Une des nombreuses marches de l'égalité de l'été: à Płock le 10 août. Photo Twitter/@KPH

Un été polonais brûlant

À l’approche des législatives d’octobre, le poids lourd de l’Europe de l’Est est secoué par une controverse virulente sur la place des LGBT dans la société.

La saisons des prides a été très chaude, cet été en Pologne. Le pays a vu un nombre sans précédent de «marches pour l’égalité», une vingtaine depuis mai et jusqu’en octobre, se dérouler à travers le pays, y compris dans des villes moyennes qui n’avaient jamais connu de telles manifestations, comme Białystok, Płock ou Radomsko. Des manifestations qui ont donné lieu à d’impressionnants déploiement de police et à des scènes des jets de projectiles, d’insultes et de menaces.

Car les LGBT polonais ne sont pas les seuls à se mobiliser: une extrême droite dopée à la testostérone et à la bière occupe également le terrain. Ces prides mouvementées ne sont que la face émergée d’une véritable guerre culturelle qui fait rage autour des questions LGBT. A l’unisson, la puissante Église catholique et le parti Droit et justice (PiS, au pouvoir) redoublent de virulence à l’égard des opposants libéraux et de gauche qui soutiennent le mouvement arcen-ciel.

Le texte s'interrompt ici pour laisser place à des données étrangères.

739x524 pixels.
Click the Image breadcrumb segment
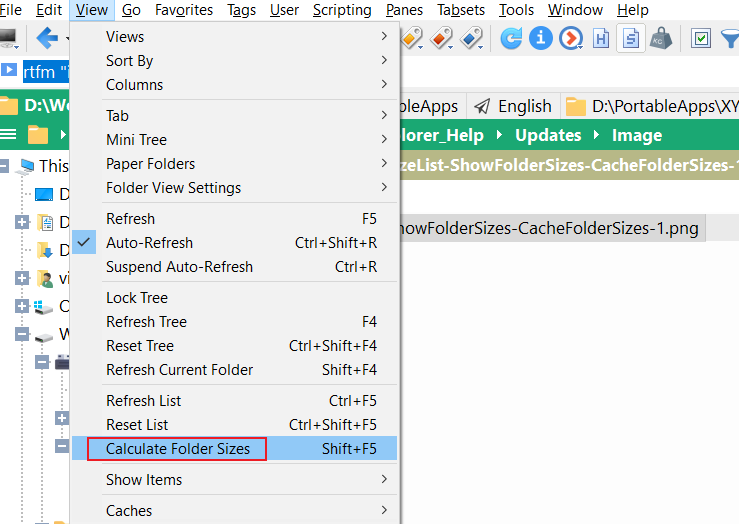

Cet affrontement politique, qui couvait depuis des mois, a explosé au lendemain des heurts en marge de la marche des fiertés de Białystok, en juillet, quand l’archevêque de Cracovie Marek Jędraszewski, lors d’une messe de commémoration du Soulèvement de Varsovie, a comparé la «peste rouge» du communisme avec la «peste arc-en-ciel» contemporaine qui menacerait les fondements de la société polonaise. Cette référence aux années noires de la Seconde guerre mondiale et de la dictature a coïncidé avec l’initiative du magazine «Gazeta Polska», qui a encarté des stickers «Zone sans LGBT» à coller près de chez soi, représentant un drapeau arc-en-ciel frappé d’une croix noire. Des autocollants qui faisaient écho à une campagne de municipalités PiS se proclamant «zones libres de l’idéologie LGBT», et que l’opposition a comparée aux «zones sans Juifs» imposées autrefois par l’occupant nazi.

«Je suis LGBT»
Le milieu associatif a répliqué en lançant une campagne «Je suis LGBT», invitant les internautes à sortir du placard en tant que personnes concernées ou alliées. Un contre-mouvement qui a connu des faux-pas, exploités sans vergogne pour discréditer le mouvement, comme la vidéo d’un show à Poznan, où une drag queen simulait le meurtre de l’archevêque Jędraszewski représenté par une poupée gonflable. La scène filmée à Poznan en août a entraîné l’ouverture d’une enquête.

L’effet de ces controverses sur le public polonais est encore difficile à discerner. Les sondages relèvent une méfiance à l’égard de l’homosexualité très ancrée dans l’opinion (79% pensent qu’il s’agit d’une «déviance», selon une enquête de 2017), même si elle a diminué au cours des dernières années. L’agitation de ces derniers mois semble conforter le PiS, qui se décrit comme un rempart de la «société traditionnelle», en tant que favori des législatives du mois prochain, alors que le parti libéral pro-européen du politicien ouvertement gay Robert Biedroń, qui avait fait figure de possible outsider au printemps, s’est effondré dans les intentions de vote. Comme le résumait un participant à la Pride de Płock, «La dernière fois (ndlr: lors des élections de 2015), les réfugiés avaient été choisis pour effrayer les gens, maintenant, ce sont les gays qui sont les nouveaux ennemis du gouvernement.»